Dawson City: Frozen Time | Pittsburgh City Paper

Dawson City: Frozen Time

This documentary about the re-discovery of a cache of early silent films is several films in one

Dawson City, during the Gold Rush days
Dawson City, during the Gold Rush days

Dawson City: Frozen Time may be one of the more remarkable and transfixing films I’ve seen in a while. Bill Morrison’s documentary is ostensibly about the discovery of some long-lost silent films. But it is easily a dozen films in one, effortlessly shifting between history lessons about early film, labor and gold-mining; experiential art film; and meditations on time, progress, decay and rebirth. It’s also about a long-forgotten, faraway time and town that nonetheless has links to well-known things as disparate as Hollywood’s Grauman’s Chinese Theater, the 1919 White Sox baseball scandal, Ken Burn’s filmmaking style, and Donald Trump.

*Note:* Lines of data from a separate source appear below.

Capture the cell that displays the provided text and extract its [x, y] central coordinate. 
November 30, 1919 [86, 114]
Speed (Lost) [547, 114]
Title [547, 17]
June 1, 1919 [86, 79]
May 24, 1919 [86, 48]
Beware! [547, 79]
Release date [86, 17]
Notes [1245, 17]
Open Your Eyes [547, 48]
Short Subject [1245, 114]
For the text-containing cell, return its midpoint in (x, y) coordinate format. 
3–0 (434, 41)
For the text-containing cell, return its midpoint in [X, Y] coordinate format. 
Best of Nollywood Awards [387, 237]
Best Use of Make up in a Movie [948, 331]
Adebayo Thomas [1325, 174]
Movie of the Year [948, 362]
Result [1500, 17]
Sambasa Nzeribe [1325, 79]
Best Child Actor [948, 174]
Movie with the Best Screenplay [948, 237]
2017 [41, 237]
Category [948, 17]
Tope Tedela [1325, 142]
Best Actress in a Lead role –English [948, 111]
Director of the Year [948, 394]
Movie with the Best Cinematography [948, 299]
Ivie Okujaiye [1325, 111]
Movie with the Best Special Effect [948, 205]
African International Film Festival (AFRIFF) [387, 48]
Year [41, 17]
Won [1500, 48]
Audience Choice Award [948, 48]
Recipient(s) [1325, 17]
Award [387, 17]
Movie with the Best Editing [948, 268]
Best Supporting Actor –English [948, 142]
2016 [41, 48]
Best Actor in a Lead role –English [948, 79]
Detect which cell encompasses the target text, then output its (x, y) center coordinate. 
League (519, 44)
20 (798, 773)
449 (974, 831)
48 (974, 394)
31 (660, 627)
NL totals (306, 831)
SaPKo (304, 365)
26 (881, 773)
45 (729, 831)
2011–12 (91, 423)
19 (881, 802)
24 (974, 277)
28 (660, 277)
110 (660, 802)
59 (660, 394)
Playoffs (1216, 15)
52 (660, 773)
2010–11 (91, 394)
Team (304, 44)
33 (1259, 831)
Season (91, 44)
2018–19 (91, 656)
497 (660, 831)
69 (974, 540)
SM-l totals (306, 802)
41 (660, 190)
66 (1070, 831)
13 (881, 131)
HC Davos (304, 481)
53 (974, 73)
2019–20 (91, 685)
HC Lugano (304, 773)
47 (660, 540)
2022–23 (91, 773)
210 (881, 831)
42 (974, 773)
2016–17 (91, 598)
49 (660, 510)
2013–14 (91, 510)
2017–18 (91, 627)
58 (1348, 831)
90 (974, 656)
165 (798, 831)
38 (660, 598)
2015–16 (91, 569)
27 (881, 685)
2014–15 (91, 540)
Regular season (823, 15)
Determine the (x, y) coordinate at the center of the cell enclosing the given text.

It all starts in a First Nations fishing encampment at the confluence of the Yukon and Klondike rivers, just 173 miles south of the Arctic Circle. Then came the Gold Rush of 1896, and the new boomtown of Dawson City filled up with hopeful miners. After the boom, the town shrunk considerably but remained viable enough to support three establishments that screened the latest entertainment — moving pictures. In time, the Guggenheims consolidated the mines, a Carnegie Library opened, and families took to normal life in the far north. Few knew of tiny Dawson City.

Dawson City: Frozen Time
Scenes from the recovered films: Polly of the Circus (1917) and The Half Breed (1918)

Until 1978, when a routine demolition of Dawson’s former athletic hall uncovered 533 reels of highly combustible silver-nitrate films, buried in the permafrost. Shipped to archives in Ottawa, the “Dawson Find” turned out to be an astounding cache of studio films and newsreels, most from the 1910s, that had escaped the fate of similar works, i.e. destruction, from being tossed in the river or incinerated. Even more remarkably, after restoration, the films were watchable, though some bore scars of environmental damage, such as water marks.

In his film, director Morrison retells the story of the town, its boom and bust, and the curious journey of these films. (The random circumstances that led to these films being preserved is a great story I’ll leave viewers to discover.) He uses archival photography (including gorgeous photographs taken of the Yukon Gold Rush by Eric Hegg) and footage. But in a move that serves both the historical narrative and the exposition of these extremely rare films, Morrison stitches together the tale of Dawson City using excerpts from 124 of the once-buried films. Some are newsreels, filling in world events, while others are comedies, historical dramas and melodramas, standing in. (For instance, in establishing Dawson’s lively gambling scene, Morrison compiles a reel of gambling scenes.) Thus, films such as The Girl of the Northern Woods (1910) and If My Country Should Call (1916) transcend their original function as entertainment, both to illustrate actual history and to stand as a reflection on fragile “permanence.”  Boom towns, film stock, people and even history itself are there, and then gone — until an overturned shovel of dirt brings it all back into light.